[REQUIRED ACTIONS]
1. Pull out the part of the IEP passage starting at "Sometimes IEP teams" and ending at "refer to it.".
2. According to the IEP passage, what is the only purpose the goal serves?
3. Carry on the IEP passage, picking up after its final sentence.

(EXCERPT TO READ Opens)

The goal describes the desired outcome, but what probably also needs to be in this child’s IEP is a positive behavior support plan that spells out what his issues are and how to deal with them. The only purpose the goal serves is to measure whether or not he acquired the replacement behavior over the course of the goal’s annual period. In our example goal above, the use of the break card has to be explained somewhere.

Sometimes IEP teams unnecessarily knock themselves out trying to write a succinct enough goal that captures all of the relevant elements without it becoming the world’s longest run-on sentence when something like a particular strategy must be employed. My favorite solution to problems like this is to develop a separate protocol that gets attached to an IEP as another page of the document and then have the goal refer to it.

(EXCERPT TO READ Closes)
(SUPPLIED DATA Opens)

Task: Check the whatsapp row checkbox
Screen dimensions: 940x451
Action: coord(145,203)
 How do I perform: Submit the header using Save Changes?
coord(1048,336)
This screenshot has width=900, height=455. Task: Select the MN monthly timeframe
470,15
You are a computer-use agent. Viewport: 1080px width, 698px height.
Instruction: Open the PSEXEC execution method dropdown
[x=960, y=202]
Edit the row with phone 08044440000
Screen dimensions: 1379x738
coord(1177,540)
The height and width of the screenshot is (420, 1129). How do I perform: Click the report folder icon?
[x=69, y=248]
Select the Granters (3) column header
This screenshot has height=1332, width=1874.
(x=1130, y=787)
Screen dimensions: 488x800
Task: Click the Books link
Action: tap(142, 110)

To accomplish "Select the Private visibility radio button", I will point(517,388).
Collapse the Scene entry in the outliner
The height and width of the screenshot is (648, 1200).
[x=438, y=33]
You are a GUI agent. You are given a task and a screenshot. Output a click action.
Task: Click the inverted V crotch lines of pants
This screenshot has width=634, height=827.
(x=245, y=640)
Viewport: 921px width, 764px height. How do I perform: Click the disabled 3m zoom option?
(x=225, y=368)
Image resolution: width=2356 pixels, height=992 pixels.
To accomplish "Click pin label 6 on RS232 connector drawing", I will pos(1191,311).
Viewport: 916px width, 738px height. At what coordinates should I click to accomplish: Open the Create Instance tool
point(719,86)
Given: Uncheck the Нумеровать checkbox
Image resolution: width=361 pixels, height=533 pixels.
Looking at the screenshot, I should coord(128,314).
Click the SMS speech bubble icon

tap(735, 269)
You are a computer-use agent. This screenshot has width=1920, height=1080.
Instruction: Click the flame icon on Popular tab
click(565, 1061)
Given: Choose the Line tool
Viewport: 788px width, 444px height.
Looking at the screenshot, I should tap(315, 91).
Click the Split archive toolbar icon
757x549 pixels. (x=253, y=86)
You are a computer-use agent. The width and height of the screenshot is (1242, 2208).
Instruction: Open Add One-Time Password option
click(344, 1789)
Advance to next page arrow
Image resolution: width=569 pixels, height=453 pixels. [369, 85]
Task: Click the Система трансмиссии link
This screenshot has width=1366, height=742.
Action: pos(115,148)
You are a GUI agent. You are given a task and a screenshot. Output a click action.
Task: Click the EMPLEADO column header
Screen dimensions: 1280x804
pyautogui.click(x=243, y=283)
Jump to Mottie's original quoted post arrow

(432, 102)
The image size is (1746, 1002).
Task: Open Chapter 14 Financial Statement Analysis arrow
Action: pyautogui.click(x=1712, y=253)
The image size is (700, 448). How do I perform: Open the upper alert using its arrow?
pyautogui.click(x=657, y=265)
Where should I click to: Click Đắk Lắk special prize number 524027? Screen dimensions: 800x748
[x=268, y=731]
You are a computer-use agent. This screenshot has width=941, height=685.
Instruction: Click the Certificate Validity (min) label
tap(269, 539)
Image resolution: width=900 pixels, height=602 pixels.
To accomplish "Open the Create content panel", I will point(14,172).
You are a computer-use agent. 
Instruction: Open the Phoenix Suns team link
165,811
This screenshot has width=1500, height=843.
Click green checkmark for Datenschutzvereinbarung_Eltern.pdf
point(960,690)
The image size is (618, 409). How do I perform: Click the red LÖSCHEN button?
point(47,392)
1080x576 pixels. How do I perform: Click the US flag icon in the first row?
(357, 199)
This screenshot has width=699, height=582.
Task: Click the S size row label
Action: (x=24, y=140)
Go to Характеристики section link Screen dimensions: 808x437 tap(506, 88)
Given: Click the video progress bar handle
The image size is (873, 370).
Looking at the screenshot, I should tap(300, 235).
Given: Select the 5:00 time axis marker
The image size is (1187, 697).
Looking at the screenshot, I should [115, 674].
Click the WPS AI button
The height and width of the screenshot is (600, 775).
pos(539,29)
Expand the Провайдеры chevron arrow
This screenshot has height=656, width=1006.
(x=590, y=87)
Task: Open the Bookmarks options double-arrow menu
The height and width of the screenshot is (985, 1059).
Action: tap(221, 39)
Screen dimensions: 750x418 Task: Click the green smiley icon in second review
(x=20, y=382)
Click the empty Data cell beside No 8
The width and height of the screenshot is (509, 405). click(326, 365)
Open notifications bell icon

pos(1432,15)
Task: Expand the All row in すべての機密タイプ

(SUPPLIED DATA Closes)

[EXPECTED OUTPUTS]
1.
Sometimes IEP teams unnecessarily knock themselves out trying to write a succinct enough goal that captures all of the relevant elements without it becoming the world’s longest run-on sentence when something like a particular strategy must be employed. My favorite solution to problems like this is to develop a separate protocol that gets attached to an IEP as another page of the document and then have the goal refer to it.

2. It measures whether or not the child acquired the replacement behavior over the course of the goal's annual period.

3.
For example, our example goal being used here refers to a break card but doesn’t make clear what that is or how it should be used. The goal could be re-written to read: “By 12/10/09, [Student] will use his break card according to the protocol found on page 12 of this IEP to request time away from noisy distractions, take his work to a pre-designated quiet area, and complete his work with no more than one verbal prompt per occasion in 4 of 5 consecutive occasions within a 2-week period.” Then page 12 of the IEP could be a one-page description of the protocol. In the alternate, if a positive behavior support plan is also attached to the IEP and the break card system is described in it, then the goal could reference the positive behavior support plan.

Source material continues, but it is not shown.